> WHAT TO WORK ON: Search each line below for "heading", then return the lines where it appears.

◆ ◆ ◆ ◆ ◆

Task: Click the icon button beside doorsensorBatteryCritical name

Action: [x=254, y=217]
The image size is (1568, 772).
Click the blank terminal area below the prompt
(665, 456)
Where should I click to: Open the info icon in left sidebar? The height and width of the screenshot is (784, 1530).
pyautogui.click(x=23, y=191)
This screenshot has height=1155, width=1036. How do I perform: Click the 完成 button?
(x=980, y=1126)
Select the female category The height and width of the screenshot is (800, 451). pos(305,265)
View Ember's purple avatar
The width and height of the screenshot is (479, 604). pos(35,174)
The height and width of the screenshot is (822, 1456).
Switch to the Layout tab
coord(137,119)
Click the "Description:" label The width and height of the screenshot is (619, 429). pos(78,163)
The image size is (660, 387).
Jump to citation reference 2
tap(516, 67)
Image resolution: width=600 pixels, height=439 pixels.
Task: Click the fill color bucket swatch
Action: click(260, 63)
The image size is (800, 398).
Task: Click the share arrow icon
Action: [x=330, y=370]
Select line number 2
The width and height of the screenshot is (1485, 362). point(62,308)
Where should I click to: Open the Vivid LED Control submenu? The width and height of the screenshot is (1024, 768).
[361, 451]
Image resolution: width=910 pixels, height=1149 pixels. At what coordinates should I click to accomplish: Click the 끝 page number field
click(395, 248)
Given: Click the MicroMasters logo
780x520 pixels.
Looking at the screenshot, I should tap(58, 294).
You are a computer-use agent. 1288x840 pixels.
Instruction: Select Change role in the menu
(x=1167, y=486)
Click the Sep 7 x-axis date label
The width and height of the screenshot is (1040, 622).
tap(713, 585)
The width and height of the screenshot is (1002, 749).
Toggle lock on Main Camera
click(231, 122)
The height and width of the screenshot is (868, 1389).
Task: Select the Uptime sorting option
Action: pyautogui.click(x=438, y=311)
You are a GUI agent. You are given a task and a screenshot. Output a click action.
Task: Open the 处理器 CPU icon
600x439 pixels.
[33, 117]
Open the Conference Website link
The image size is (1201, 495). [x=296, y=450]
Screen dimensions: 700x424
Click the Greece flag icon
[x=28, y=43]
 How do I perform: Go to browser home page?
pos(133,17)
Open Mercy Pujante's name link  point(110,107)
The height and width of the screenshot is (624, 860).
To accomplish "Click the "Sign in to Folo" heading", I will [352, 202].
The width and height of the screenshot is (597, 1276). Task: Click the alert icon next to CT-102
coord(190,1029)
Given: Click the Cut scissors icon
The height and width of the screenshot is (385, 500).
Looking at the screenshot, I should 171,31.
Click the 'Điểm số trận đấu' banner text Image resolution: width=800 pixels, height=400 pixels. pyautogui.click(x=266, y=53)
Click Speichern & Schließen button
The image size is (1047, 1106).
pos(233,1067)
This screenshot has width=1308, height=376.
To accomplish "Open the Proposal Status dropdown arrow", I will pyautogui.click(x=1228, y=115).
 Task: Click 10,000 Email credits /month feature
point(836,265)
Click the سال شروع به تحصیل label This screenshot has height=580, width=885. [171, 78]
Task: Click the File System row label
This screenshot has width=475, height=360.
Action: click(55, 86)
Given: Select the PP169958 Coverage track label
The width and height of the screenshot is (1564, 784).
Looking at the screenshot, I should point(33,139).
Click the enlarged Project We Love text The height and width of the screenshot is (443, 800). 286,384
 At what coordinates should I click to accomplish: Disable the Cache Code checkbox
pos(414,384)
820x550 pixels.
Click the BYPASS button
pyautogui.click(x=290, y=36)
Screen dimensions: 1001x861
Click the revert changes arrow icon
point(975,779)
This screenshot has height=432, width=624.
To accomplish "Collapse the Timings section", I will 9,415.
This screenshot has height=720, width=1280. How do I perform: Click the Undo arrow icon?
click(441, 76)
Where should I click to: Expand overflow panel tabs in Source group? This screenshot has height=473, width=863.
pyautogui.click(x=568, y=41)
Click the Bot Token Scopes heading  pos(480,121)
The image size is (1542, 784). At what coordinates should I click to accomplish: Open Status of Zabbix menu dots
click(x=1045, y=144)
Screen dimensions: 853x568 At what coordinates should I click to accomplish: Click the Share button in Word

◆ ◆ ◆ ◆ ◆

> ANSWER SPACE:
To accomplish "Click the "Sign in to Folo" heading", I will [352, 202].
Click the Bot Token Scopes heading  pos(480,121)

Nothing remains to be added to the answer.